EXCERPT:

Sashalee King wants you to get back to that thing you were passionate about as a kid.
King is the founder and CEO of Lost Demo, a fledgling company that got its start at a workshop at the Bronx Native store in Mott Haven, which sells merchandise that embodies the culture of the unique borough.
Lost Demo now produces hand-designed mugs with uplifting messages that are marketed at the store.
“When we are young, we have so many goals, dreams, and aspirations, but life happens, and we tend to stray away from those dreams,” King said. “Lost Demo aims to encourage people to tap back into themselves and rediscover or discover their talents, gifts passions.”
The community has taken a liking to her products, and she’s seen her business grow overall. She credits Bronx Native co-founder Amaurys Grullon with inspiring her to launch her business – which then prompted her to jump start a career in teaching.
“Working with The Bronx Native really pushed me. I always wanted to have a line of products, but I never fulfilled that dream,” she said. “So when I heard about the opportunity, it pushed me to create my line of mugs and it motivated me.”
But King’s success is much more than a victory for a budding entrepreneur. It’s a testament to overcoming adversity. She credits the name of her business – Lost Demo King — to a time where she didn’t feel like she was her best self.

YOUR TASKS:
(1) From the Lost Demo article, return the text that begins at the words "Sashalee King wants" and stops after "at the store.".
(2) Translate this sentence from the Lost Demo article into Spanish: "Lost Demo now produces hand-designed mugs with uplifting messages that are marketed at the store."
The lines that come next are from a separate source.

PROVIDED DATA:
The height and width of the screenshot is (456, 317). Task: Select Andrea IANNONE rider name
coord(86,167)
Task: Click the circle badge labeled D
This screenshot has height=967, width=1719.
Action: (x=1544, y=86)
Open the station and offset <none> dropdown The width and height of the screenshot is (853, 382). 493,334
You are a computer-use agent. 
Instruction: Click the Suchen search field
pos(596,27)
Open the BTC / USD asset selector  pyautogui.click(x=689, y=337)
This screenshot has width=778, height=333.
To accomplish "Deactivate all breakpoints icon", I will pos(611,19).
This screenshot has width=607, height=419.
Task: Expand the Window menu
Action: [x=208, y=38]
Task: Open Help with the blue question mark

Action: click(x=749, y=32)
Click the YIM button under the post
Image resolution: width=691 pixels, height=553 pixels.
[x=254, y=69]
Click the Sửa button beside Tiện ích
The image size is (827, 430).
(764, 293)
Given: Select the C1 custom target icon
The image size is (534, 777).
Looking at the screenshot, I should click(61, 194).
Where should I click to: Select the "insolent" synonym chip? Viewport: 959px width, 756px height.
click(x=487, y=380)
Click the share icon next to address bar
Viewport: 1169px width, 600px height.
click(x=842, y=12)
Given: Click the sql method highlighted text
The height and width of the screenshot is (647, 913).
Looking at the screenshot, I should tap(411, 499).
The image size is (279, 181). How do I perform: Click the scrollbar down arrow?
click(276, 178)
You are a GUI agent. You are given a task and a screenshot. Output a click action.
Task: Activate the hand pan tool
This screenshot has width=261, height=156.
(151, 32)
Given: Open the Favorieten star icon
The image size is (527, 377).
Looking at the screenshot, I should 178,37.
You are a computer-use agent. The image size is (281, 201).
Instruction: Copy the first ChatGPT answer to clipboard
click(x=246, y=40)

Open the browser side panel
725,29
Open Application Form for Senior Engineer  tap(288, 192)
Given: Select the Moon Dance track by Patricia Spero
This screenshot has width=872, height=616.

RESPONSES:
(1)
Sashalee King wants you to get back to that thing you were passionate about as a kid.
King is the founder and CEO of Lost Demo, a fledgling company that got its start at a workshop at the Bronx Native store in Mott Haven, which sells merchandise that embodies the culture of the unique borough.
Lost Demo now produces hand-designed mugs with uplifting messages that are marketed at the store.

(2) Lost Demo ahora produce tazas diseñadas a mano con mensajes alentadores que se comercializan en la tienda.